* Problem requirements *
Rewrite the listing below as a two-column CSV with the header row input,output, giving one row per item: its text under input and its answer under output. Put each field in double quotes, turn any line breaks into spaces, and leave the pictures out.

Screenshot and document pointing data
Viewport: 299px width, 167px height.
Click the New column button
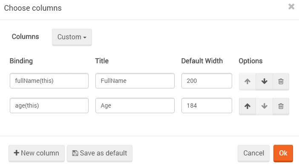tap(37, 153)
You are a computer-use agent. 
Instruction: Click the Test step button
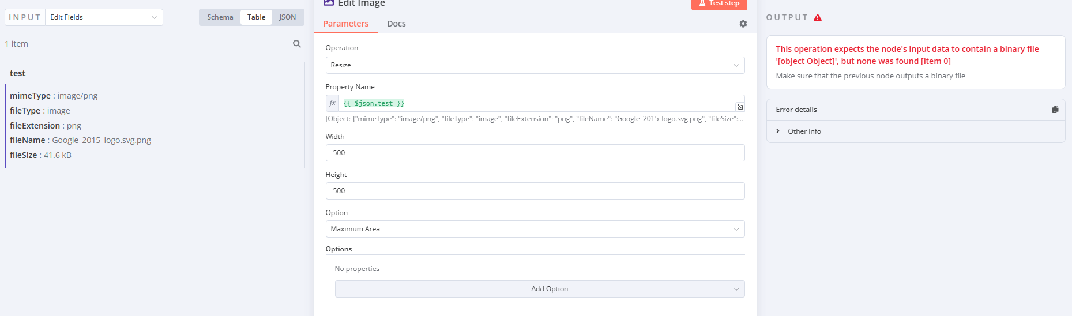(x=719, y=4)
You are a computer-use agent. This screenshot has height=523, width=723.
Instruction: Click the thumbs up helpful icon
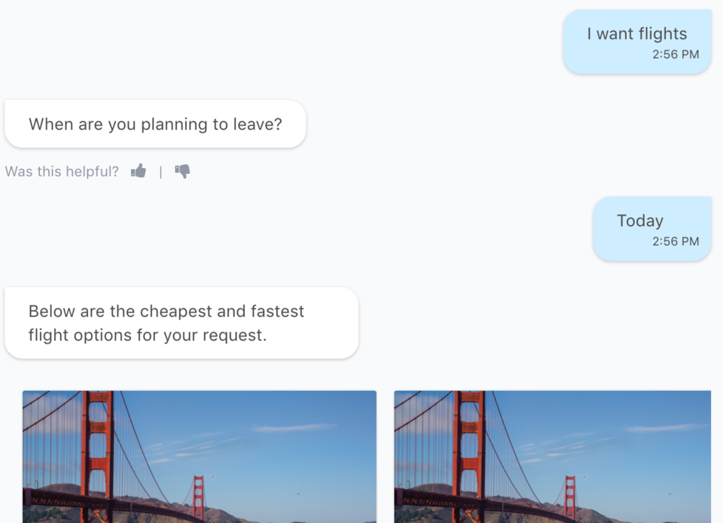(x=139, y=171)
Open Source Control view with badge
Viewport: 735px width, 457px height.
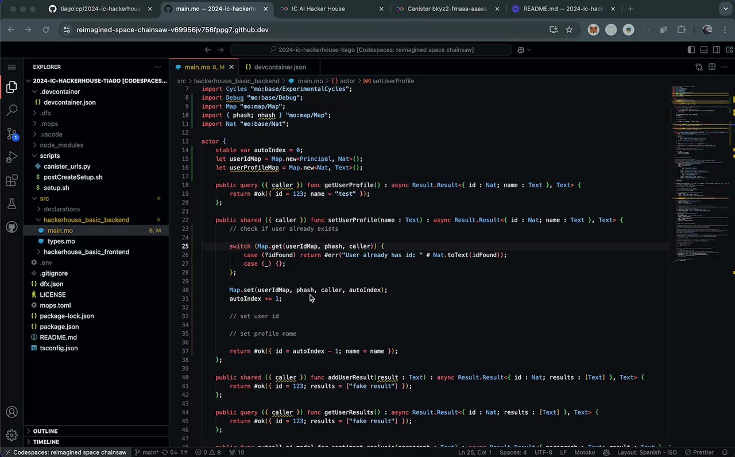pyautogui.click(x=11, y=134)
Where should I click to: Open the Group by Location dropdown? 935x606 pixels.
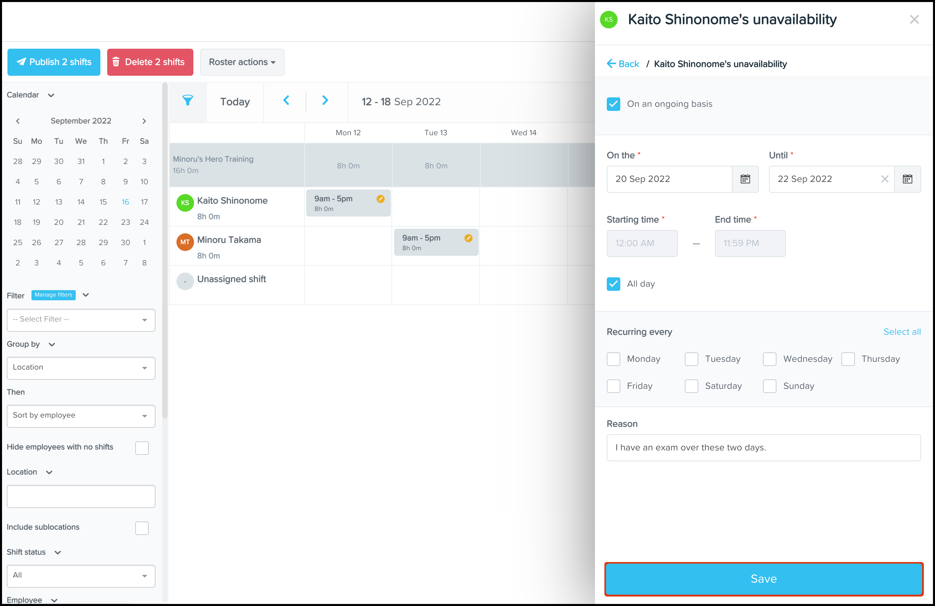pos(81,367)
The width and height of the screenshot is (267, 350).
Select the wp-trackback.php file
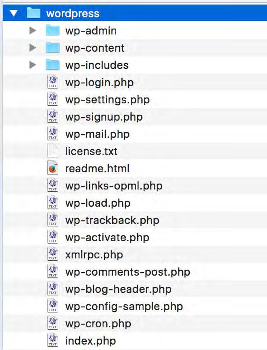[x=112, y=220]
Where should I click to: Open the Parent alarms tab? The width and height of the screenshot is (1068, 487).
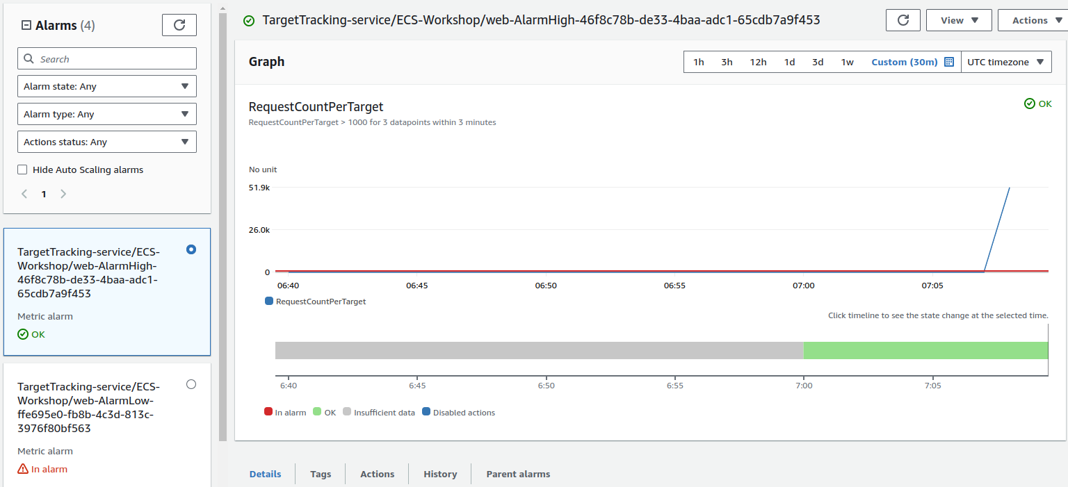pyautogui.click(x=518, y=474)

* Answer *
input,output
"Viewport: 299px width, 167px height. Click the New column button","tap(37, 153)"
"You are a computer-use agent. Instruction: Click the Test step button","(x=719, y=4)"
"You are a computer-use agent. This screenshot has height=523, width=723. Instruction: Click the thumbs up helpful icon","(x=139, y=171)"
"Open Source Control view with badge Viewport: 735px width, 457px height.","pyautogui.click(x=11, y=134)"
"Where should I click to: Open the Group by Location dropdown? 935x606 pixels.","pos(81,367)"
"The width and height of the screenshot is (267, 350). Select the wp-trackback.php file","[x=112, y=220]"
"Where should I click to: Open the Parent alarms tab? The width and height of the screenshot is (1068, 487).","pyautogui.click(x=518, y=474)"